Like the church in Antioch, the church in Singapore should have multicultural leadership. They were not known just for ministry activity, they were known for giving themselves to love God with all of their heart, soul, mind, and strength. Out of that place, God asked them to set apart anointed leaders who would go to the ends of the earth to do what He had called them to do — in my view, this is the calling of Singapore as the Antioch of Asia.
What does multicultural leadership in Singapore look like to you?
I think multiculturalism is not simply this “touchy-feely” thing, where it just tickles the emotions, nor is it just politically correct language. It was always the intention of God to bring the nations together, that we will put aside whatever cultural differences we have, in which we might say, “We come under one banner, the banner of the cross.” As our identity is built primarily around the person of Jesus, we can celebrate the diversity that God has for us in a multicultural environment.

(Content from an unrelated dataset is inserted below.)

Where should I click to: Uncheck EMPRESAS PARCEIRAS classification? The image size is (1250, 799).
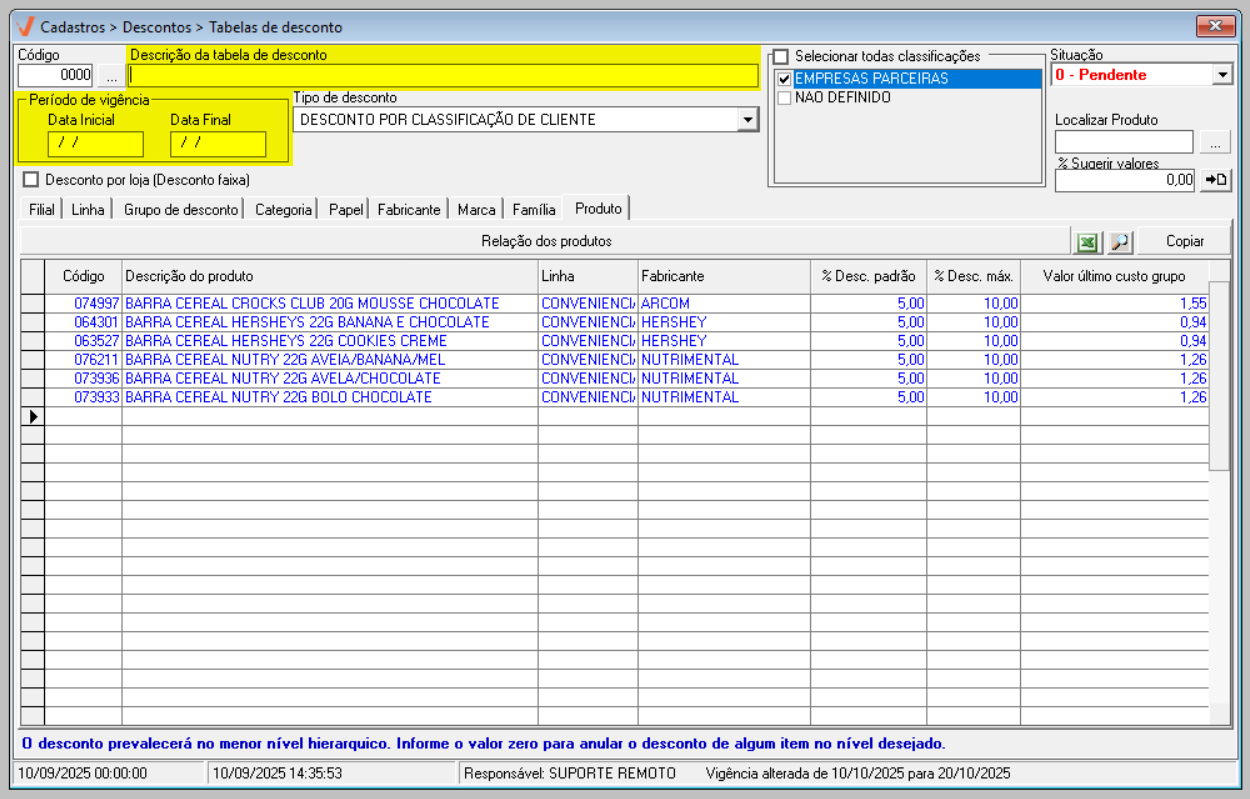coord(785,79)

Also, God wants to call the young generation of Singapore out of the caves of insecurity — to reject the status quo of mediocrity, and to enter into the fullness of their calling. He has called them to not just be one among many, but to be the head and not the tail.
This is the calling of Singapore in this hour.
How can Singapore step into her destiny?
Personally, whether Singapore steps into her calling as the Antioch of Asia is dependent on the local church. The local church is the place by which God says, “Now in the church at Antioch there were prophets and teachers” (Acts 13:1, NIV). The calling of Singapore is to be both prophets and teachers — teaching the nations of the earth the Word of God, propagating the gospel, and advancing the gospel to the ends of the earth.
You spoke on suffering on the first night and mentioned that for many Christians, persecution feels unfamiliar and foreign; yet trials and suffering should be expected of every believer. What does the Singapore Church need to understand about suffering?
Singapore is similar to the rich young ruler in scripture, where it has an ability to say, “Lord, I’ve done all these things. I’ve kept the law. I’ve been perfect.” And then all of a sudden, Jesus asks, “But am I worth more than everything to you?” (See Matthew 19)
It’s not simply suffering for the sake of suffering. What suffering does is to put the beauty of Jesus on display. We say, “Even if I must endure these things, Lord, you are more than enough.”
Suffering is being able to fellowship with Jesus in the same way He chose to suffer. In suffering we say that Jesus is truly more than enough. It tells a world that doesn’t really believe us, that even unto death, there are some things and there is someone worth suffering and dying for — that’s how beautiful and glorious Jesus is.